In the history of the show until about 2011, the relationship of the Doctor to the timelines of the worlds he's visited has been either to mess around freely with them, or meet some Aztecs-like boundary with them if the writer wants to use it for dramatic effect. I remember a story from the BBC books line, The Final Sanction, where the Doctor was constrained by "history" from interfering to prevent the destruction of an alien world. There seemed to be no reason for it, other than to watch the Doctor be helpless to prevent a terrible act and generate drama from it.

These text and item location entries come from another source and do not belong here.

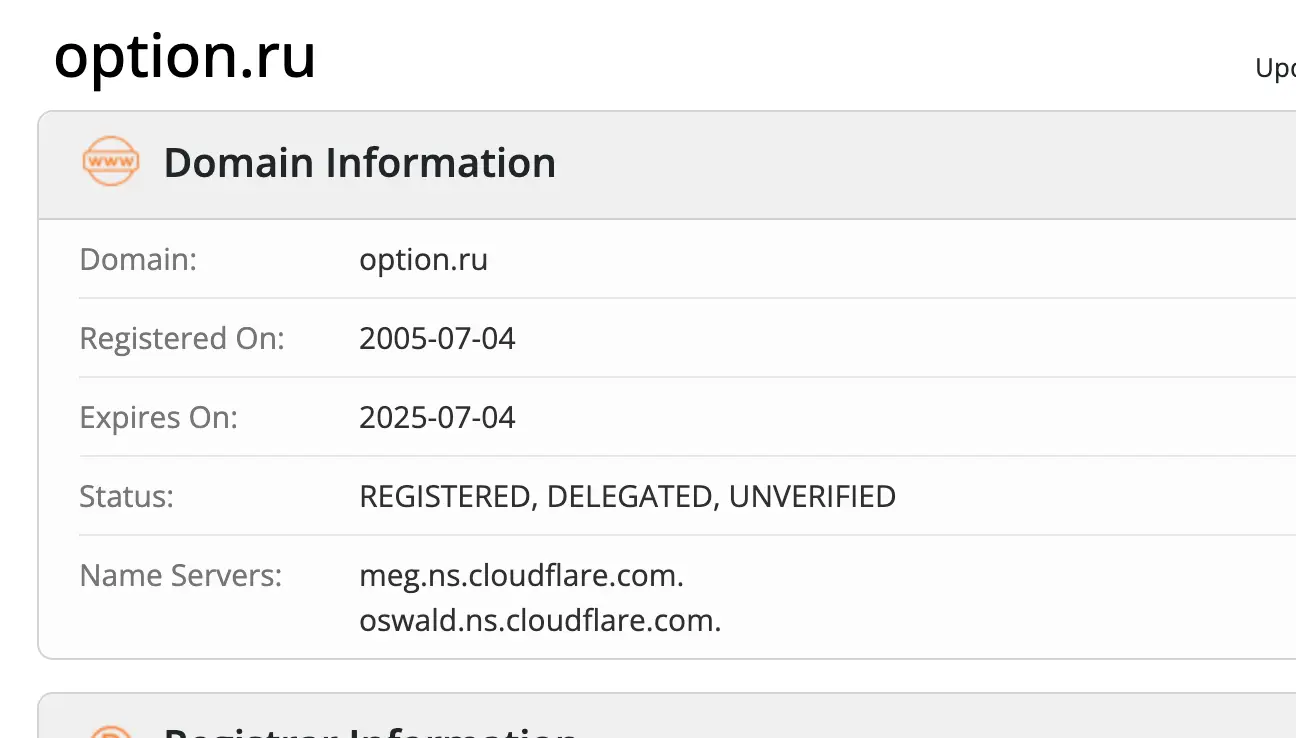Select the "Name Servers:" label
1296x738 pixels.
(180, 575)
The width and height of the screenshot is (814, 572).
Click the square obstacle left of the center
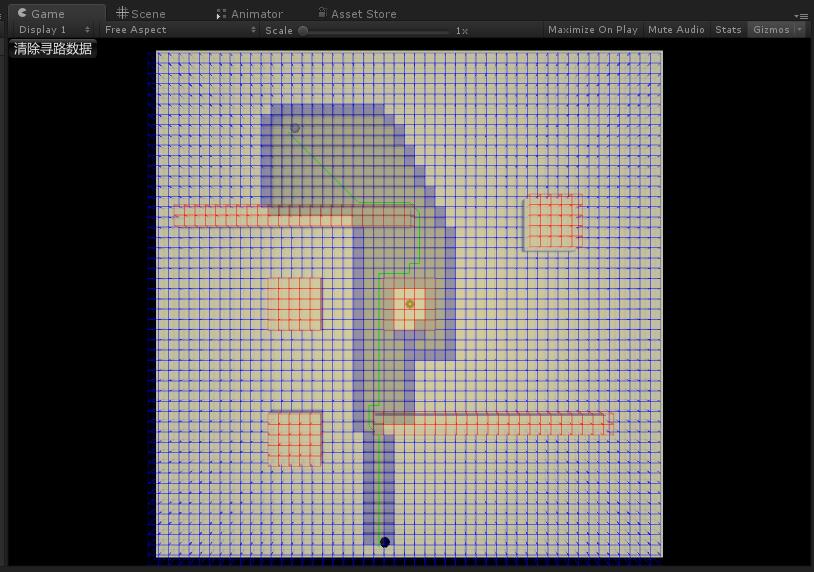click(x=294, y=304)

Moffat and Davies explained Davies' idea of "fixed points in time" by introducing this epistemic dimension to the web of time, with Fires of Pompeii and various ideas that have followed up on it since. A time traveller can change history where there are gaps in her knowledge, or no causal connection of the traveller to that part of history. But it's a mistake to think of this as present all along; it's a best explanation for the hodge-podge that came before, but that doesn't deny the past's messiness in this regard.
Ross
October 28, 2012 @ 6:54 am
Given how Moffat (and to a lesser extent Davies) enjoy playing with the fourth wall, I'm inclined to think that the notion of how fixed points in time work is a deliberate analogue to fan notions of "canonicity" — most obviously, the idea that things we have actually seen on-screen are more "real" and "fixed" than things which are implied or even stated to have happened off-screen.
If I recall correctly, the Virgin understanding of how history works is similar but less personal — that as soon as a time traveller sets foot in a particular time and place, that moment in time becomes absolutely fixed. I think it was made explicit in 'Blood Harvest'. I never much cared for that explanation myself (A lot of the how-the-universe-works stuff in the Virgin books always felt to me like authors trying to stake their claim on things and force their pet theories into canon with a "No backsies" clause). The televised version, on the other hand, feels very natural to me, playing well with both the things that had been shown before and also with the structural similarity to a fairy tale.